ARMs are up, while overall volumes go back down

With affordability decreasing, conventional loan borrowers stayed home last week and sent mortgage activity sliding down to levels last seen in 1995, according to the Mortgage Bankers Association.

The MBA’s Market Composite Index, which tracks mortgage application activity based on a weekly survey of the trade group’s members, declined 6.9% on a seasonally adjusted basis for the period ending Oct. 13. The drop comes just a week after the index registered a small uptick of 0.6%, while compared to the same survey period one year ago, volumes came in 18.4% lower.

“Both purchase and refinance applications declined, driven by larger drops for conventional applications,” said Joel Kan, MBA vice president and deputy chief economist, in a press release. Overall activity came in lower for the third time in the past four weeks, and the Conventional Index showed an 8% drop over the seven-day period. 

Mortgage rates continued to bring scant relief for lenders, as the 30-year conforming average finished higher for the sixth week in a row, Kan said. The average contract rate for loans with balances below conforming limits climbed up 3 basis points to 7.7% from 7.67% in the prior survey. Borrowers typically applied 0.71 points to bring their rate down, falling from 0.75, for applications with an 80% loan-to-value ratio.

A retreat in other 30–year rates helped slow some of the recent surge, though, with the jumbo average falling to 7.56% from 7.7% week over week. At the same time, points jumped to 0.85 from 0.57.

After it managed to eke out a small gain the prior week, the seasonally adjusted Purchase Index tumbled 5.6% in the face of the ongoing rate pressure, according to the MBA.
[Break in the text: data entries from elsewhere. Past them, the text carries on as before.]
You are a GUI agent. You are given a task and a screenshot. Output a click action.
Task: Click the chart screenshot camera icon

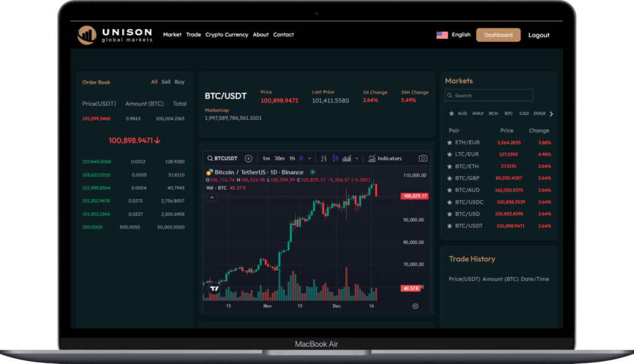tap(423, 158)
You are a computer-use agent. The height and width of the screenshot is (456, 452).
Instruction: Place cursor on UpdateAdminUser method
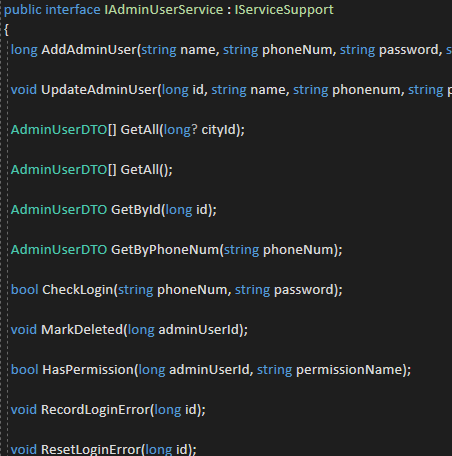[99, 90]
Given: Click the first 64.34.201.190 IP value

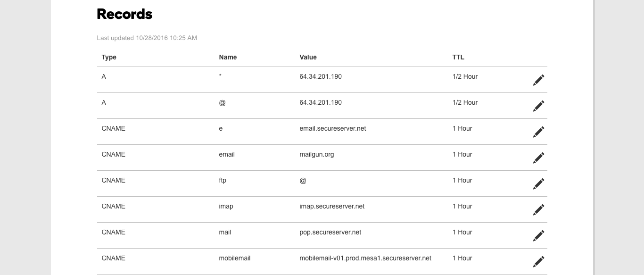Looking at the screenshot, I should [x=321, y=76].
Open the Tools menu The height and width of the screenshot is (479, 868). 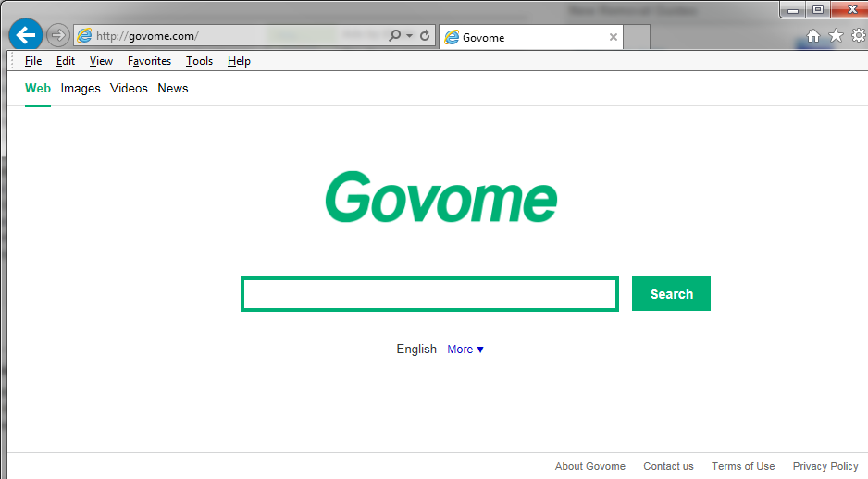click(x=199, y=61)
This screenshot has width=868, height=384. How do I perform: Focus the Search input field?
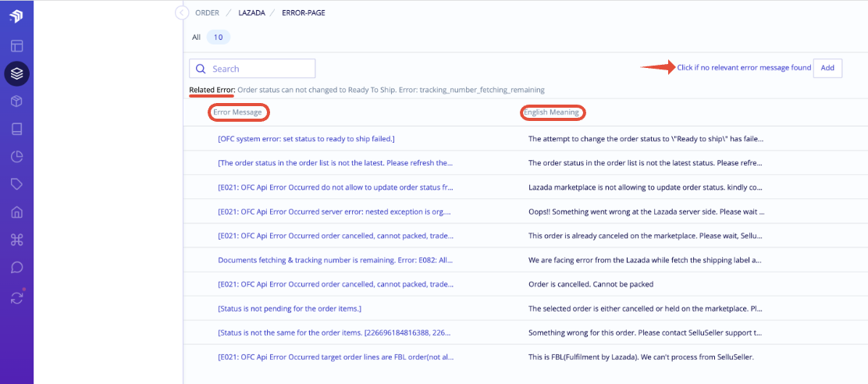click(252, 69)
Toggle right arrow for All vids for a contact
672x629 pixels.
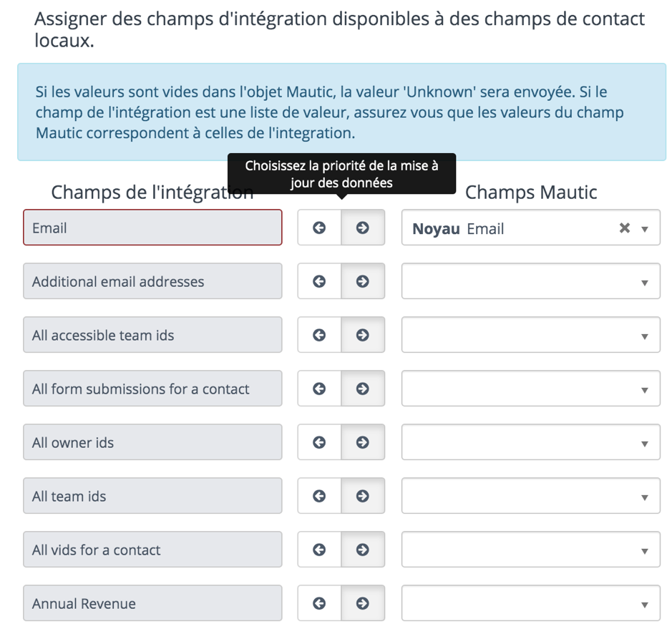363,550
“Purchase applications were 21% lower than the same week last year, as home buying activity continues to pull back given reduced purchasing power from higher rates and the ongoing lack of available inventory,” Kan said. The average purchase-loan size came in at $412,600, the smallest since early September.

The latest survey arrives after Redfin estimated earlier this week that the median-priced home in the U.S. now requires an annual income of almost $115,000 when factoring in all costs, including current interest rates. The number has surged by more than 50% since the start of the COVID-19 pandemic in 2020. At the same time, median American household income in 2022 came in just under $75,000, according to the U.S. Census Bureau.  

While the purchase market slowed, the MBA’s Refinance Index took an even steeper 9.9% dive from the previous survey to land back at its lowest levels since early 2023. Refinance activity dropped 11.9% from the same period in 2022 as well. Last week, refinances garnered 30.5% of all volume, decreasing from 31.6%. 

The share of adjustable-rate mortgages, meanwhile, grew in response to the run-up in rates, making up 9.3% of all applications, the largest portion in 11 months, up from 9.2% seven days earlier. But following a 15.3% spike in the prior survey, the ARM Index declined 6.2%, almost entirely due to the slowdown in conventional lending. 

Lending of government-backed mortgages also declined on a weekly basis, but the larger slowdown in the conventional market lifted the share of federal activity relative to the total. Applications guaranteed by the Federal Housing Administration made up 14.8%, rising from 14.4% a week earlier. The share of loans backed by the Department of Veterans Affairs represented 10.7% compared to 10.2%, while applications coming through U.S. Department of Agriculture programs accounted for 0.5%, as it did in the prior survey.


The FHA-backed 30-year mortgage backed down to an average rate of 7.36% from 7.4% week over week among MBA lenders, while borrower points used on the loans decreased to 1.02 from 1.08.

The contract average of the 15-year fixed mortgage nudged upward 1 basis points to 6.98% from 6.97%. Points fell to 1.04 from 1.18. 

A week after a significant 16 basis point fall helped lead to a rise in activity, the average 5/1 ARM rate headed in the other direction, jumping to 6.52% from 6.33%. Points accelerated to 1.5 from 0.9 for 80% LTV loans.